2T-qutrit code

2T-qutrit code[1]

Description

Two-mode qutrit code constructed out of superpositions of coherent states whose amplitudes make up the binary tetrahedral group \(2T\), a.k.a. the 24-cell.

The codespace is a particular three-dimensional subspace of the 24-dimensional two-mode coherent-state subspace, \begin{align} \mathrm{Span}( \{|\sqrt{2} e^{i (2k+1) \pi/4} \alpha\rangle |0\rangle, |0\rangle |\sqrt{2} e^{i (2k+1) \pi/4} \alpha\rangle, |e^{i k\pi/2} \alpha\rangle |e^{i \ell \pi/2} \alpha\rangle \: : \: 0\leq k, \ell \leq 3\}) \tag*{(1)}\end{align} for any \(\alpha \geq 0\). A basis can be constructed whose elements are equal superpositions of coherent states whose amplitudes make up cosets of the quaternion subgroup \(Q\) in \(2T\).
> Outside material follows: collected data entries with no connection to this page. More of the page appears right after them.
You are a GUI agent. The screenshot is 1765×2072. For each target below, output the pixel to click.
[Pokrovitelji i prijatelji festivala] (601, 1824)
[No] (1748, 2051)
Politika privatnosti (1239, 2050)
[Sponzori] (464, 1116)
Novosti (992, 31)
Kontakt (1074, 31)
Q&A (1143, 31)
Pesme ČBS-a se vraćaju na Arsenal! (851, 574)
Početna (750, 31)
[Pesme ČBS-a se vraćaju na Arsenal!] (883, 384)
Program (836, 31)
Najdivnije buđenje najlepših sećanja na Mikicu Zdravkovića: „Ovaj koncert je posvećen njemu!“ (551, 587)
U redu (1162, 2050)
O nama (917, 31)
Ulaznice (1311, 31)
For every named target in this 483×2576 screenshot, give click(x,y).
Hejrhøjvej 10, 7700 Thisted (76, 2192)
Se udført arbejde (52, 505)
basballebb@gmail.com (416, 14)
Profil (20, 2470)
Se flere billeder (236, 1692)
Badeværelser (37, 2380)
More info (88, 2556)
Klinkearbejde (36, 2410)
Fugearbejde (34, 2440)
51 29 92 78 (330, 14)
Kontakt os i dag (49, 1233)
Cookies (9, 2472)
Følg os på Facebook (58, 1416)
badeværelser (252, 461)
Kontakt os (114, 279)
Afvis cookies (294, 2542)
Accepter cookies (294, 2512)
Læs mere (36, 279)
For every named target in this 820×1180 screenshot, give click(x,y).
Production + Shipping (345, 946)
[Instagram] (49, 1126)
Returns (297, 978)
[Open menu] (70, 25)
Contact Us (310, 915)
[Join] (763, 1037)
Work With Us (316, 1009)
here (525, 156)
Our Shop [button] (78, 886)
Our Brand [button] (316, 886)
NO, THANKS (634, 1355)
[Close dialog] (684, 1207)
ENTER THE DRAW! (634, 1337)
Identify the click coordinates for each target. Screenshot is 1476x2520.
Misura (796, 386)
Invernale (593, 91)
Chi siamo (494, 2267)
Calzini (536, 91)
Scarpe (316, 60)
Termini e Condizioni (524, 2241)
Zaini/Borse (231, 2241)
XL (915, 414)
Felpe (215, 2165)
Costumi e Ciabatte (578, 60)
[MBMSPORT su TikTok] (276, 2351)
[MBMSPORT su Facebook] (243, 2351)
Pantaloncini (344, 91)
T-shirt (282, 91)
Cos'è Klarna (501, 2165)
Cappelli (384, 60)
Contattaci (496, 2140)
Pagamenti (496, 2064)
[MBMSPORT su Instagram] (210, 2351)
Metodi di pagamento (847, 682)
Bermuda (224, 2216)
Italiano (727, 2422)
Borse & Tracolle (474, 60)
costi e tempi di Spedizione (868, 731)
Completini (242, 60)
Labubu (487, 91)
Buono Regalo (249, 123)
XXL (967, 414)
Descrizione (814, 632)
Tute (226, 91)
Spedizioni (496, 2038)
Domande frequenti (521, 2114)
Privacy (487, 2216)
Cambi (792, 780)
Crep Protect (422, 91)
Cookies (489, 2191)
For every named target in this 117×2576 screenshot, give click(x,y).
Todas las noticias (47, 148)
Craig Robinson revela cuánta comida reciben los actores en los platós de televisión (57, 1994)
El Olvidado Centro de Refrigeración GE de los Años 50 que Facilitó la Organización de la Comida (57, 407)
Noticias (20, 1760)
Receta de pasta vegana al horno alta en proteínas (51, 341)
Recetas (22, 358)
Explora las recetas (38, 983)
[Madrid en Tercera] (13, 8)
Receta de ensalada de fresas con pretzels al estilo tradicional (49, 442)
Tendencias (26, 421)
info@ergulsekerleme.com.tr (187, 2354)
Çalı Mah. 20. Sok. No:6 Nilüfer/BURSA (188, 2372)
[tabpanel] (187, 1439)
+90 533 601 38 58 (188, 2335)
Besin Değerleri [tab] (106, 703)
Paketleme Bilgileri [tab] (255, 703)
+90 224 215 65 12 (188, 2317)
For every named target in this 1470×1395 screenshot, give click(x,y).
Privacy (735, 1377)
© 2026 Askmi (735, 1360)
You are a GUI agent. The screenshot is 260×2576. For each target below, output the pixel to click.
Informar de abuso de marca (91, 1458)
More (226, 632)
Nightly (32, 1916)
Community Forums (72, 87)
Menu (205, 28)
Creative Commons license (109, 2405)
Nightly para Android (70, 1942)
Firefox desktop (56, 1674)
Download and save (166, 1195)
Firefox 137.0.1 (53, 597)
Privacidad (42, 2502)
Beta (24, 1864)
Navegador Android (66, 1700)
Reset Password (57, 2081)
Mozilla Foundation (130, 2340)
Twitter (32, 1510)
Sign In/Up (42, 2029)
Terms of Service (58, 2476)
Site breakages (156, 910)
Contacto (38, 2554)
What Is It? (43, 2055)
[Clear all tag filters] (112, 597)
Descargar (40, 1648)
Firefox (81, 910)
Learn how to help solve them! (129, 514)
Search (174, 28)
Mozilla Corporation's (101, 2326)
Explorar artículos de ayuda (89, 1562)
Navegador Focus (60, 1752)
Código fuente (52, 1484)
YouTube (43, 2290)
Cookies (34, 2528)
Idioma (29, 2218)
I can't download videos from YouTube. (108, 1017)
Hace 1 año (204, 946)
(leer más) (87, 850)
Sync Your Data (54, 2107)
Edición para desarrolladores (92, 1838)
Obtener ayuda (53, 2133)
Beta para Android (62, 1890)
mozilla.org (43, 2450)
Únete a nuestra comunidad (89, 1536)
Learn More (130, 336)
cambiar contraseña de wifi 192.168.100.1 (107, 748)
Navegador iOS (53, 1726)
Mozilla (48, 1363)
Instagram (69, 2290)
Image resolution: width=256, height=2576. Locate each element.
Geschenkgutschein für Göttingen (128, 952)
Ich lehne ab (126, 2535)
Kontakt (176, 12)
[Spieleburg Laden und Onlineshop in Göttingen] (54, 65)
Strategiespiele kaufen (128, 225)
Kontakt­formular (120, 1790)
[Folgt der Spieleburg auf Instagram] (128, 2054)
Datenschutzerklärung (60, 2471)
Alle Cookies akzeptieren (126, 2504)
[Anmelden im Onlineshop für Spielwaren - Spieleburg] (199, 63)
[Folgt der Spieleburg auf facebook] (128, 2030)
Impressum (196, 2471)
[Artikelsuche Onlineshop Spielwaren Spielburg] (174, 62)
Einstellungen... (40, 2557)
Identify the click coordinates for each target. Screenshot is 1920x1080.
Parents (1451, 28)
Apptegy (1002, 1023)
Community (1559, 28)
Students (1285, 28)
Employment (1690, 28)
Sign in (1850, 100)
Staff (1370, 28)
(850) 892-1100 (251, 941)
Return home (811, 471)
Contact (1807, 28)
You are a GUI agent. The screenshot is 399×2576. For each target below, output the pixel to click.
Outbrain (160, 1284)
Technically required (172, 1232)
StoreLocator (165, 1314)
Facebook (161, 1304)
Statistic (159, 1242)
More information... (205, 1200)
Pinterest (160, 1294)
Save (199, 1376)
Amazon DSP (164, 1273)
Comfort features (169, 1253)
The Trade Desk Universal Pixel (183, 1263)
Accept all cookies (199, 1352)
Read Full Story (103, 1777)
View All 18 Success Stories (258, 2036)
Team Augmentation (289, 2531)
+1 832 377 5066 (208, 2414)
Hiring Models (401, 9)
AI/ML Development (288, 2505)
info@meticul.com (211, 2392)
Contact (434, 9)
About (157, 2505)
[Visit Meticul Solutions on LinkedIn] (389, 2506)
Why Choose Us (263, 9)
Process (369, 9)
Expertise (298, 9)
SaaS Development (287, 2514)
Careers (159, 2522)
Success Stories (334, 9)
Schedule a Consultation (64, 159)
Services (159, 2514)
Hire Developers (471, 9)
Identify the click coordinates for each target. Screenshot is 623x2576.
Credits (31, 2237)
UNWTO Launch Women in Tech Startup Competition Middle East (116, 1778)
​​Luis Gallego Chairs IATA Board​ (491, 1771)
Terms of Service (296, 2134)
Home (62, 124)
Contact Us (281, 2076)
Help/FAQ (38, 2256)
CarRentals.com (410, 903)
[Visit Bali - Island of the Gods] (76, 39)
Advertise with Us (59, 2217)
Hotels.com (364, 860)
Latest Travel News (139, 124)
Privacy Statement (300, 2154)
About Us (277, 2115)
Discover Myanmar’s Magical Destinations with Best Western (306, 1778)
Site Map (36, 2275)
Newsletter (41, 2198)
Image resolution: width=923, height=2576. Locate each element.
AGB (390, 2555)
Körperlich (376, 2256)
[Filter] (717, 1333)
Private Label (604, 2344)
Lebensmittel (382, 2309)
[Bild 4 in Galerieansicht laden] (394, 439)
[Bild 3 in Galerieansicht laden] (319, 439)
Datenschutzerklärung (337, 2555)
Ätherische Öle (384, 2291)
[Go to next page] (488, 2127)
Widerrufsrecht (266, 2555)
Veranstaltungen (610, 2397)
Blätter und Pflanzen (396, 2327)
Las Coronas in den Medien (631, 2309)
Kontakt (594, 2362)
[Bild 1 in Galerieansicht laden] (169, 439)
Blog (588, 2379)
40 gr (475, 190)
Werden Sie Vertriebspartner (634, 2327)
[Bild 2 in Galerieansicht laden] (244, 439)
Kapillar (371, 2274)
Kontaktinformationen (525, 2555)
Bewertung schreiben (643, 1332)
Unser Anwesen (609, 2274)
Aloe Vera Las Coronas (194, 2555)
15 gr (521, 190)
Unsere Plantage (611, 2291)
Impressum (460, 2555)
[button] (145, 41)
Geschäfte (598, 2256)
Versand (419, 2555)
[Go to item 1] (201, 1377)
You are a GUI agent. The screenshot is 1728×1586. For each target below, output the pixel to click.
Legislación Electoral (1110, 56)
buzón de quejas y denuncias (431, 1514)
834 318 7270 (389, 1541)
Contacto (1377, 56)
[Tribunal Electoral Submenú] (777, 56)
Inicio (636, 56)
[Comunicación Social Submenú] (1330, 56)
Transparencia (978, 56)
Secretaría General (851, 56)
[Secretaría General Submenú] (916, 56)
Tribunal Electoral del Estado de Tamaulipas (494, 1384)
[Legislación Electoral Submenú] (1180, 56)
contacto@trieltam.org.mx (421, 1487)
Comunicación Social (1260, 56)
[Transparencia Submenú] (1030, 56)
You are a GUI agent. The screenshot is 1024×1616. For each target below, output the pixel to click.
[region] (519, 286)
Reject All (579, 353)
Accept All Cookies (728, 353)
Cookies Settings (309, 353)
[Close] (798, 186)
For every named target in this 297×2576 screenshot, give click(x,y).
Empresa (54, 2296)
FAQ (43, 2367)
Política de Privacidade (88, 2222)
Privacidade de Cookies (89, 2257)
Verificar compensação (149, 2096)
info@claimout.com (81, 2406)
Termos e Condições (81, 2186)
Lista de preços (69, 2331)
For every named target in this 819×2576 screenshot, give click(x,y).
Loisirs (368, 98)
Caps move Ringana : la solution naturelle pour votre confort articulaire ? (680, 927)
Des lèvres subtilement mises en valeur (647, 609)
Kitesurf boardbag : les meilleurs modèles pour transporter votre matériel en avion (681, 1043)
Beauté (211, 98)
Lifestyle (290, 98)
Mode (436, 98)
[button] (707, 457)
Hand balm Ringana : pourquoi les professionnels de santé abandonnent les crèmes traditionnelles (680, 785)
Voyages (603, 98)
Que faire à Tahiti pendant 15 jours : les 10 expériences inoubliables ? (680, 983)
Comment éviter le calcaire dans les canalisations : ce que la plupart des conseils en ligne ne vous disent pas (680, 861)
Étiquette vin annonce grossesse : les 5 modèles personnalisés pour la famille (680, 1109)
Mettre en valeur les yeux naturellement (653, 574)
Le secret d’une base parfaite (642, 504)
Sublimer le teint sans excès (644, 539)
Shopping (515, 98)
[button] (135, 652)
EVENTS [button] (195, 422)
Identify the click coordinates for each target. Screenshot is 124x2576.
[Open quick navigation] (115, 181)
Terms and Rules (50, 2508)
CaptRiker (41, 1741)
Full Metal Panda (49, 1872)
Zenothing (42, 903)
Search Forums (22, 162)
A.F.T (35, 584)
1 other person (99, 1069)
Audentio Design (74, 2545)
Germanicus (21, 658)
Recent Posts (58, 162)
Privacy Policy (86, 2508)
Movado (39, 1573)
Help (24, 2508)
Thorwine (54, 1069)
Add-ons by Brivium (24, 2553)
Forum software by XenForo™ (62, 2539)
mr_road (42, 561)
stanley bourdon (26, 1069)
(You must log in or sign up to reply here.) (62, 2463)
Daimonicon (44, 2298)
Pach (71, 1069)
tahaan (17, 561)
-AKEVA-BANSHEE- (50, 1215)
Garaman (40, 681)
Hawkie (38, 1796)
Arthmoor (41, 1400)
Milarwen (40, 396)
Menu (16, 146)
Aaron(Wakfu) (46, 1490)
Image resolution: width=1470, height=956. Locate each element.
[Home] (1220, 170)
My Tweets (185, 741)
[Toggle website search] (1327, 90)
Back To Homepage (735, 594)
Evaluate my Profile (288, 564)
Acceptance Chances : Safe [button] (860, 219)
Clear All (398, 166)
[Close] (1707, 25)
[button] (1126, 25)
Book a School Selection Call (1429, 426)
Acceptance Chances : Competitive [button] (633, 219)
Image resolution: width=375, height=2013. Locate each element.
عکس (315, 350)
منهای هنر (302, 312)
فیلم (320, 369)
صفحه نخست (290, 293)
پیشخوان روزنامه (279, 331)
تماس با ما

Figure I: Projection of the \( 4\{3\}4 \) polytope with logical constellations marked in different colours.

Gates

Logical phase-flip can be implemented using an excitation-preserving Gaussian transformation. Degree-four polynomial in the lowering operators of the two modes serves as a non-unitary logical bit-flip. Rotations of either mode by \(\pi/4\) are logical gates that swap two logical codewords.

Cousins

Two-mode binomial code— The \(2T\)-qutrit code reduces to the two-mode "0-2-4" binomial code as \(\alpha\to 0\).
24-cell code— The \(2T\)-qutrit code is constructed out of superpositions of coherent states whose amplitudes make up the binary tetrahedral group \(2T\), a.k.a. the 24-cell.